Monday, June 23, 2008

Chinese Sports Academies

During my trip to and from Richmond last week, I picked up the current issue of Time. There was a really interesting feature story in this issue that talked about China's sports development academies. There are lots of them: about 3000 scattered across the country. They send out scouts to find kids who have the objectively-measurable attributes that make them well suited to a particular sport (even if they have never heard of the sport in question) and offer to enroll them in one of the academies. The entire story is China's Sports School: Crazy for Gold.

In an effort to try to win the most golds at the Olympics, they spend extra recruitment efforts on sports that have a large number of medals awarded (like swimming). I'd be curious as to how much doping they have going on now; the 1990s Chinese women's swimming team was particularly blatant: only good in sprint events, deep voices, acne, and hugely discontinuous drops in time (and a men's team that wasn't even on the radar). Actually failing drug tests a ton of times surely adds some support to the view of widespread, East German-style doping at the time.

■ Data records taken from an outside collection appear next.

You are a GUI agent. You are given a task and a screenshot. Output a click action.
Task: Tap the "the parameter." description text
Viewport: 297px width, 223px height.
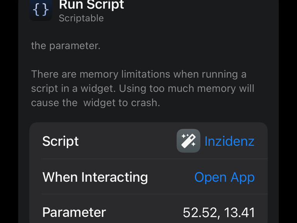point(66,46)
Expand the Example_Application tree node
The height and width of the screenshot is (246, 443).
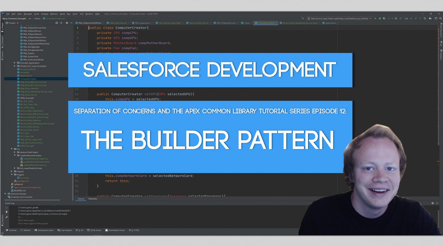coord(14,63)
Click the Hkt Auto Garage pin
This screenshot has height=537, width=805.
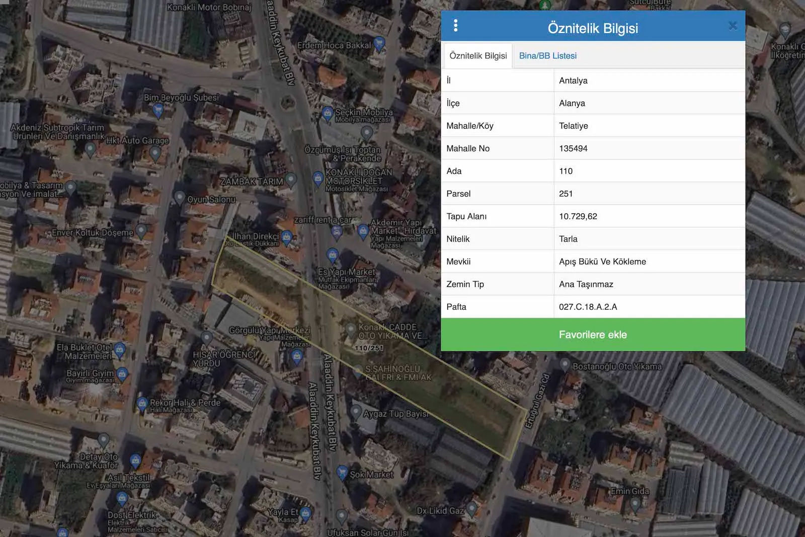(x=155, y=152)
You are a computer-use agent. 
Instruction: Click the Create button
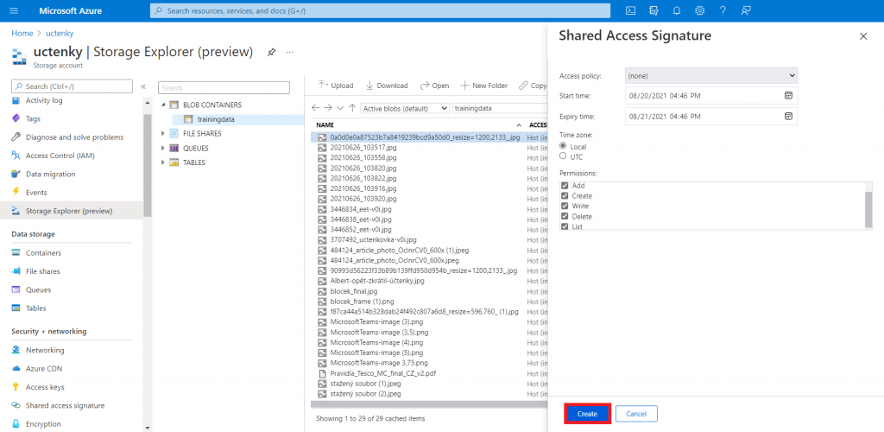point(587,414)
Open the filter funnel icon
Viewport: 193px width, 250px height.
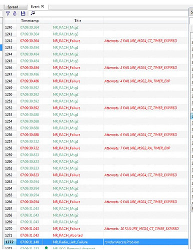pos(8,14)
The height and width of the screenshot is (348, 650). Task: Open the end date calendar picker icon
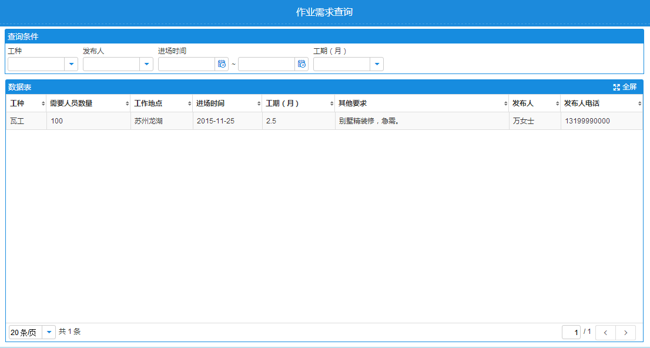coord(301,64)
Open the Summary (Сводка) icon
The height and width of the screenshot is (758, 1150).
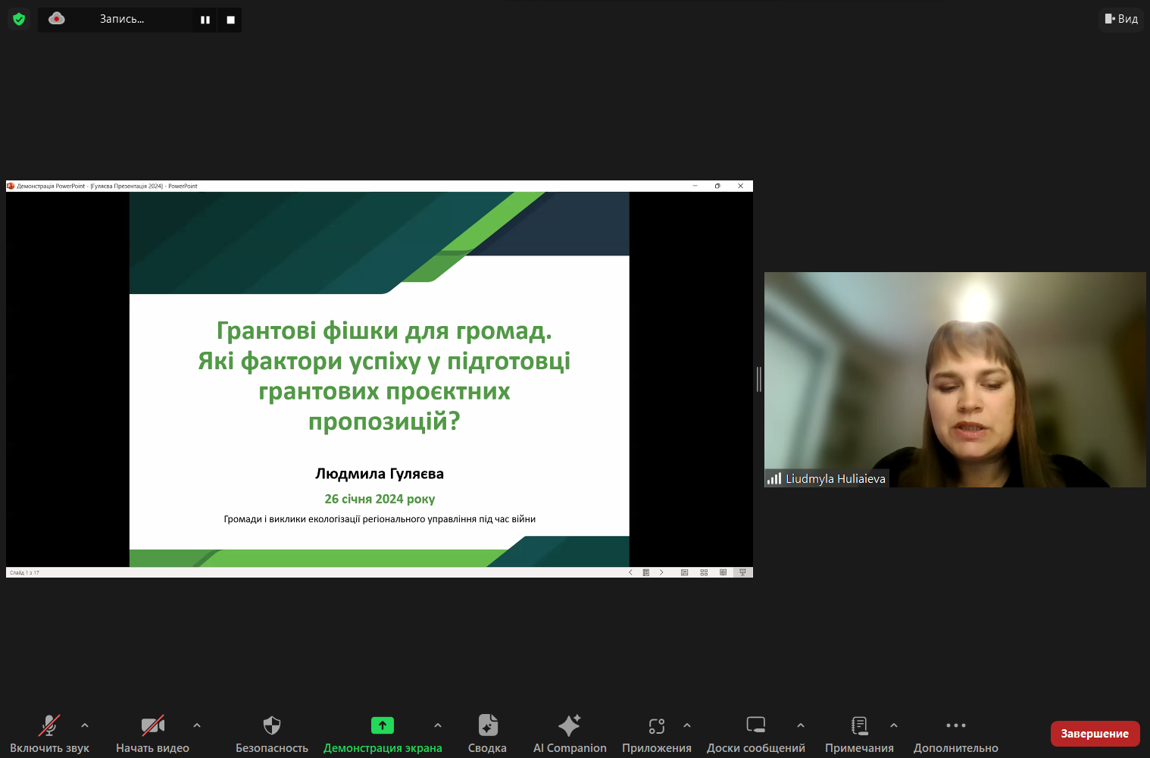coord(487,726)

There was even an interesting bit about Chinese ping pong dominance (and how it came to be):

Consider the country's decades-long dominance of table tennis. This supremacy had little to do with a national passion for wooden paddles and plastic balls. China decided to develop star paddlers largely because the International Table Tennis Federation was, in 1953, one of the first sports organizations to drop ties with Taiwan in favor of the mainland. In 1959, Rong Guotuan made history as China's first world champion in any sport. Mao deemed the victory a "spiritual nuclear weapon." Determined to maintain Ping-Pong supremacy, coaches fanned out across the countryside looking for kindergartners with quick reflexes and superior hand-eye coordination. "Other countries have produced some really good table-tennis players," says Liu Fengyan, director of China's table-tennis administrative center. "But without a sports system like China's, their success ends when those athletes retire."